> _Exercise aim_
The records beneath should be restated word for word.
----------
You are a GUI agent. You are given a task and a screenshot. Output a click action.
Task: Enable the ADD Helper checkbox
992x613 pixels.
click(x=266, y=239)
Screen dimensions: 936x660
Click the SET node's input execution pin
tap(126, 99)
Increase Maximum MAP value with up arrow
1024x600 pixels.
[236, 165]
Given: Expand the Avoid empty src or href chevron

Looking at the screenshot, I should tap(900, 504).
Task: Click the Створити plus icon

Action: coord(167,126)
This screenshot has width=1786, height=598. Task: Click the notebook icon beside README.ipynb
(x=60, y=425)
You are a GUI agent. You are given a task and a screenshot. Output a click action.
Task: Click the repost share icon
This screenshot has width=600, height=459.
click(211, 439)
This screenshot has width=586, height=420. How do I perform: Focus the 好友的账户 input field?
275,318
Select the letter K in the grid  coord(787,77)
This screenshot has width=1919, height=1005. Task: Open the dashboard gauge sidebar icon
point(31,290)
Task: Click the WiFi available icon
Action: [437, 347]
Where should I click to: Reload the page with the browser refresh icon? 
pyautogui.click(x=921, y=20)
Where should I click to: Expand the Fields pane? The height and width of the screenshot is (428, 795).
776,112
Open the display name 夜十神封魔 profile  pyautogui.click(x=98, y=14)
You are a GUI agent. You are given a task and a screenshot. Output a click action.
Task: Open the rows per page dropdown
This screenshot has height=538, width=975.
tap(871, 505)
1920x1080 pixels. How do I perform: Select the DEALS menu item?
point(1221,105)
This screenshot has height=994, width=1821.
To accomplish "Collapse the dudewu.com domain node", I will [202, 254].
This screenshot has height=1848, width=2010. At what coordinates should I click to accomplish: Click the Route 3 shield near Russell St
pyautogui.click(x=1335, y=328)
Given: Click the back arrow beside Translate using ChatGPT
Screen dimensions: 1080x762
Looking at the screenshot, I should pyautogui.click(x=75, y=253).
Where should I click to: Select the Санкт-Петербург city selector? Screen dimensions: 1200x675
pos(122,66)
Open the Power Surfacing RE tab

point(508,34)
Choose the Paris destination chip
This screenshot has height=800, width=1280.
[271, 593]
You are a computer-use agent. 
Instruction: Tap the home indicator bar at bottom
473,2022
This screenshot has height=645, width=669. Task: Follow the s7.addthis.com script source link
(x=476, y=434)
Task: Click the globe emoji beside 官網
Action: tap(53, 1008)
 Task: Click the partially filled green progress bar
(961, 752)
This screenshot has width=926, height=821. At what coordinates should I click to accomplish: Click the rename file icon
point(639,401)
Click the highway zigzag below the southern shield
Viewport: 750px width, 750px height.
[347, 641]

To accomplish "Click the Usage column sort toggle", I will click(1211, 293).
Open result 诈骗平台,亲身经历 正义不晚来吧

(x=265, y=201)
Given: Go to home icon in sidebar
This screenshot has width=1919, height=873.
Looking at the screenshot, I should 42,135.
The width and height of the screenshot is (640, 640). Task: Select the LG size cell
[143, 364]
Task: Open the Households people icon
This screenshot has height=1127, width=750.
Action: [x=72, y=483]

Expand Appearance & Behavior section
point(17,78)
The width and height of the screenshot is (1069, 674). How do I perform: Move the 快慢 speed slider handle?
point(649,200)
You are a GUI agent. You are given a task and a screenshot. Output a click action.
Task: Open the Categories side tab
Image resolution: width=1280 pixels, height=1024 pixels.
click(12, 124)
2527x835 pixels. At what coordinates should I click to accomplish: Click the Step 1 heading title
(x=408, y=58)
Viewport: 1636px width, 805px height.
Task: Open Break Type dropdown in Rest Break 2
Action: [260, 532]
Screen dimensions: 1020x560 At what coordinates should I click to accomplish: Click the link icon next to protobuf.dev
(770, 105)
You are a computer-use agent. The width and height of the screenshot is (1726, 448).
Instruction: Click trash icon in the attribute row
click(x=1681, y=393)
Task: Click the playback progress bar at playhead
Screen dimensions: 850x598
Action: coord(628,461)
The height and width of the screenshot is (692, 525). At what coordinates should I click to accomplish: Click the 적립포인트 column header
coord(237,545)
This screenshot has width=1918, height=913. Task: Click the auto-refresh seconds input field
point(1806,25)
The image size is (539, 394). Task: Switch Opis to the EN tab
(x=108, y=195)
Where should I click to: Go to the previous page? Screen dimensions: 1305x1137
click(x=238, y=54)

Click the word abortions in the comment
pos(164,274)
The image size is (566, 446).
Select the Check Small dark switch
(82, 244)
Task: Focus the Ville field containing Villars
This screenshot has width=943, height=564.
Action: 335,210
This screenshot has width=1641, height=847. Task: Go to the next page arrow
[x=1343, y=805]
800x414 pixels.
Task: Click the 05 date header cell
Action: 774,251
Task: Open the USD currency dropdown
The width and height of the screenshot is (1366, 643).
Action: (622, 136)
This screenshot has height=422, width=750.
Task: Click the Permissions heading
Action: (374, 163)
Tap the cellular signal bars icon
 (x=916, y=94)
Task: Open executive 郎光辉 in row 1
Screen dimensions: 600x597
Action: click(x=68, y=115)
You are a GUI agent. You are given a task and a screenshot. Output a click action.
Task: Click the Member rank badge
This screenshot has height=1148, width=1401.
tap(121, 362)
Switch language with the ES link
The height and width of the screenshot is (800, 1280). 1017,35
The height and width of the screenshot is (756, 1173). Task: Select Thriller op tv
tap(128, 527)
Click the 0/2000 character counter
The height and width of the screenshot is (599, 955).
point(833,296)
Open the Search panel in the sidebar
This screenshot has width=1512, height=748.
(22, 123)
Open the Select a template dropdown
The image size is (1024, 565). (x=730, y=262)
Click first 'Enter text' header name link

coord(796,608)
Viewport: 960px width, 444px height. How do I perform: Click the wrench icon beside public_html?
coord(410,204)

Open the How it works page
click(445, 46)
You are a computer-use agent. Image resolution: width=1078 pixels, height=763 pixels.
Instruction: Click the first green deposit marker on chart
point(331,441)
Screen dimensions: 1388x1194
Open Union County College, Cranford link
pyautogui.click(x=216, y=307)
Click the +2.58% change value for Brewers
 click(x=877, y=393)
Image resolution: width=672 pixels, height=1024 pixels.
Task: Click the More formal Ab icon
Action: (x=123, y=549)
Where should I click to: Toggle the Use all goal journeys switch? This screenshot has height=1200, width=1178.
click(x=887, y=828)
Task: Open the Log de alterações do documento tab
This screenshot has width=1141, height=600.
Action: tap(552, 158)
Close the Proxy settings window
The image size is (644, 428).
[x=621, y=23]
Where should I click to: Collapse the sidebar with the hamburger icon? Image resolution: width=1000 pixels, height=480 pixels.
----------
> _Task response_
You are a GUI agent. You are given a task and a screenshot. Output a click action.
Task: Enable the ADD Helper checkbox
992x613 pixels.
click(x=266, y=239)
Screen dimensions: 936x660
Click the SET node's input execution pin
tap(126, 99)
Increase Maximum MAP value with up arrow
1024x600 pixels.
[236, 165]
Given: Expand the Avoid empty src or href chevron

Looking at the screenshot, I should tap(900, 504).
Task: Click the Створити plus icon

Action: coord(167,126)
This screenshot has width=1786, height=598. Task: Click the notebook icon beside README.ipynb
(x=60, y=425)
You are a GUI agent. You are given a task and a screenshot. Output a click action.
Task: Click the repost share icon
This screenshot has width=600, height=459.
click(211, 439)
This screenshot has width=586, height=420. How do I perform: Focus the 好友的账户 input field?
275,318
Select the letter K in the grid  coord(787,77)
This screenshot has width=1919, height=1005. Task: Open the dashboard gauge sidebar icon
point(31,290)
Task: Click the WiFi available icon
Action: [437, 347]
Where should I click to: Reload the page with the browser refresh icon? 
pyautogui.click(x=921, y=20)
Where should I click to: Expand the Fields pane? The height and width of the screenshot is (428, 795).
776,112
Open the display name 夜十神封魔 profile  pyautogui.click(x=98, y=14)
You are a GUI agent. You are given a task and a screenshot. Output a click action.
Task: Open the rows per page dropdown
This screenshot has height=538, width=975.
tap(871, 505)
1920x1080 pixels. How do I perform: Select the DEALS menu item?
point(1221,105)
This screenshot has height=994, width=1821.
To accomplish "Collapse the dudewu.com domain node", I will [202, 254].
This screenshot has height=1848, width=2010. At what coordinates should I click to accomplish: Click the Route 3 shield near Russell St
pyautogui.click(x=1335, y=328)
Given: Click the back arrow beside Translate using ChatGPT
Screen dimensions: 1080x762
Looking at the screenshot, I should pyautogui.click(x=75, y=253).
Where should I click to: Select the Санкт-Петербург city selector? Screen dimensions: 1200x675
pos(122,66)
Open the Power Surfacing RE tab

point(508,34)
Choose the Paris destination chip
This screenshot has height=800, width=1280.
[271, 593]
You are a computer-use agent. 
Instruction: Tap the home indicator bar at bottom
473,2022
This screenshot has height=645, width=669. Task: Follow the s7.addthis.com script source link
(x=476, y=434)
Task: Click the globe emoji beside 官網
Action: tap(53, 1008)
 Task: Click the partially filled green progress bar
(961, 752)
This screenshot has width=926, height=821. At what coordinates should I click to accomplish: Click the rename file icon
point(639,401)
Click the highway zigzag below the southern shield
Viewport: 750px width, 750px height.
[347, 641]

To accomplish "Click the Usage column sort toggle", I will click(1211, 293).
Open result 诈骗平台,亲身经历 正义不晚来吧

(x=265, y=201)
Given: Go to home icon in sidebar
This screenshot has width=1919, height=873.
Looking at the screenshot, I should 42,135.
The width and height of the screenshot is (640, 640). Task: Select the LG size cell
[143, 364]
Task: Open the Households people icon
This screenshot has height=1127, width=750.
Action: [x=72, y=483]

Expand Appearance & Behavior section
point(17,78)
The width and height of the screenshot is (1069, 674). How do I perform: Move the 快慢 speed slider handle?
point(649,200)
You are a GUI agent. You are given a task and a screenshot. Output a click action.
Task: Open the Categories side tab
Image resolution: width=1280 pixels, height=1024 pixels.
click(12, 124)
2527x835 pixels. At what coordinates should I click to accomplish: Click the Step 1 heading title
(x=408, y=58)
Viewport: 1636px width, 805px height.
Task: Open Break Type dropdown in Rest Break 2
Action: [260, 532]
Screen dimensions: 1020x560 At what coordinates should I click to accomplish: Click the link icon next to protobuf.dev
(770, 105)
You are a computer-use agent. The width and height of the screenshot is (1726, 448).
Instruction: Click trash icon in the attribute row
click(x=1681, y=393)
Task: Click the playback progress bar at playhead
Screen dimensions: 850x598
Action: coord(628,461)
The height and width of the screenshot is (692, 525). At what coordinates should I click to accomplish: Click the 적립포인트 column header
coord(237,545)
This screenshot has width=1918, height=913. Task: Click the auto-refresh seconds input field
point(1806,25)
The image size is (539, 394). Task: Switch Opis to the EN tab
(x=108, y=195)
Where should I click to: Go to the previous page? Screen dimensions: 1305x1137
click(x=238, y=54)

Click the word abortions in the comment
pos(164,274)
The image size is (566, 446).
Select the Check Small dark switch
(82, 244)
Task: Focus the Ville field containing Villars
This screenshot has width=943, height=564.
Action: 335,210
This screenshot has width=1641, height=847. Task: Go to the next page arrow
[x=1343, y=805]
800x414 pixels.
Task: Click the 05 date header cell
Action: 774,251
Task: Open the USD currency dropdown
The width and height of the screenshot is (1366, 643).
Action: (622, 136)
This screenshot has height=422, width=750.
Task: Click the Permissions heading
Action: (374, 163)
Tap the cellular signal bars icon
 (x=916, y=94)
Task: Open executive 郎光辉 in row 1
Screen dimensions: 600x597
Action: click(x=68, y=115)
You are a GUI agent. You are given a task and a screenshot. Output a click action.
Task: Click the Member rank badge
This screenshot has height=1148, width=1401.
tap(121, 362)
Switch language with the ES link
The height and width of the screenshot is (800, 1280). 1017,35
The height and width of the screenshot is (756, 1173). Task: Select Thriller op tv
tap(128, 527)
Click the 0/2000 character counter
The height and width of the screenshot is (599, 955).
point(833,296)
Open the Search panel in the sidebar
This screenshot has width=1512, height=748.
(22, 123)
Open the Select a template dropdown
The image size is (1024, 565). (x=730, y=262)
Click first 'Enter text' header name link

coord(796,608)
Viewport: 960px width, 444px height. How do I perform: Click the wrench icon beside public_html?
coord(410,204)

Open the How it works page
click(445, 46)
You are a computer-use agent. Image resolution: width=1078 pixels, height=763 pixels.
Instruction: Click the first green deposit marker on chart
point(331,441)
Screen dimensions: 1388x1194
Open Union County College, Cranford link
pyautogui.click(x=216, y=307)
Click the +2.58% change value for Brewers
 click(x=877, y=393)
Image resolution: width=672 pixels, height=1024 pixels.
Task: Click the More formal Ab icon
Action: (x=123, y=549)
Where should I click to: Toggle the Use all goal journeys switch? This screenshot has height=1200, width=1178.
click(x=887, y=828)
Task: Open the Log de alterações do documento tab
This screenshot has width=1141, height=600.
Action: tap(552, 158)
Close the Proxy settings window
The image size is (644, 428).
[x=621, y=23]
Where should I click to: Collapse the sidebar with the hamburger icon? Image resolution: width=1000 pixels, height=480 pixels.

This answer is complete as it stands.